### REQUIREMENT
From the article on the weightlifting coach's doping denial, return the passage from "Khaled Korany, who" up to and including "weeks of 2016.", copied word for word.

### READING PASSAGE
┌──

Khaled Korany, one of most respected international weight lifting coach, who has helped weightlifters from Egypt and Saudi Arabia win medals at the highest level of the sport has denied any involvement in the teenage doping scandal that led to Egypt being banned from the Tokyo 2020 Olympic Games.
Khaled Korany, who is currently head coach of the Tunisia Olympic team, has this say.
“I am not stupid to give athletes this prohibited substance, especially since it is known that it remains in the body for months.”
“Why would I risk my name and my reputation as a coach for a weak championship?” said Korany.
“Why put the name of Egypt at risk after the successes achieved in London and Rio?
“The issue is a conspiracy to tarnish the image of the Egyptian Federation, but the cause of it has not been revealed.
“This news has caused extreme anger among everyone in Egypt due to the lack of knowledge of who is responsible.”
Seven young Egyptians tested positive for methandienone at a training camp before the African Youth and Junior Championships in Cairo in the last few weeks of 2016.
Two of them were 14-year-old girls and three others were aged 16 and 17.

└──

### MATERIAL SHOWN
┌──

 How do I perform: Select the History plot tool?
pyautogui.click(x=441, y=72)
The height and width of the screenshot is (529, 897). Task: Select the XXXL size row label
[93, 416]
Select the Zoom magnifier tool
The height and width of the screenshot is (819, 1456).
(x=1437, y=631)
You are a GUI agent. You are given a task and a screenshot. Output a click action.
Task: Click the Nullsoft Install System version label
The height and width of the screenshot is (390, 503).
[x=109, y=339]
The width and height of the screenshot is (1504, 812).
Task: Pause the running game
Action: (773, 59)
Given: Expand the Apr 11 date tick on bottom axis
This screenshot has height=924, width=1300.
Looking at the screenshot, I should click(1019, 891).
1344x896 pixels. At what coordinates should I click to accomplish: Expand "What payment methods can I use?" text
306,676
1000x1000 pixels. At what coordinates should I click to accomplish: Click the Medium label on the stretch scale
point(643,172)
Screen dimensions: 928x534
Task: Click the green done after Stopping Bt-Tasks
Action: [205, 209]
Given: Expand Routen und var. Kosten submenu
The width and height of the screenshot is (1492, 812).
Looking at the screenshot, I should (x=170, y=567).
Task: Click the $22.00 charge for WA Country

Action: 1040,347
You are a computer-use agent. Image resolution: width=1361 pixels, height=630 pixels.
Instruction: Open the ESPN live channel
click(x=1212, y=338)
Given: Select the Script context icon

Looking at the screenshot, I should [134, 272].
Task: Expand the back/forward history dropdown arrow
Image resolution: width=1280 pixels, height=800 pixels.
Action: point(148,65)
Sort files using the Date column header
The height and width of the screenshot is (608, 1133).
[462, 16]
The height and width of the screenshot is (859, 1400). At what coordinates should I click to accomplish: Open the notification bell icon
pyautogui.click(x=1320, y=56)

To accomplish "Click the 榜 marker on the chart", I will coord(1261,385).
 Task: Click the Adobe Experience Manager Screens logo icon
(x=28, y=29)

└──

### YOUR SOLUTION
Khaled Korany, who is currently head coach of the Tunisia Olympic team, has this say.
“I am not stupid to give athletes this prohibited substance, especially since it is known that it remains in the body for months.”
“Why would I risk my name and my reputation as a coach for a weak championship?” said Korany.
“Why put the name of Egypt at risk after the successes achieved in London and Rio?
“The issue is a conspiracy to tarnish the image of the Egyptian Federation, but the cause of it has not been revealed.
“This news has caused extreme anger among everyone in Egypt due to the lack of knowledge of who is responsible.”
Seven young Egyptians tested positive for methandienone at a training camp before the African Youth and Junior Championships in Cairo in the last few weeks of 2016.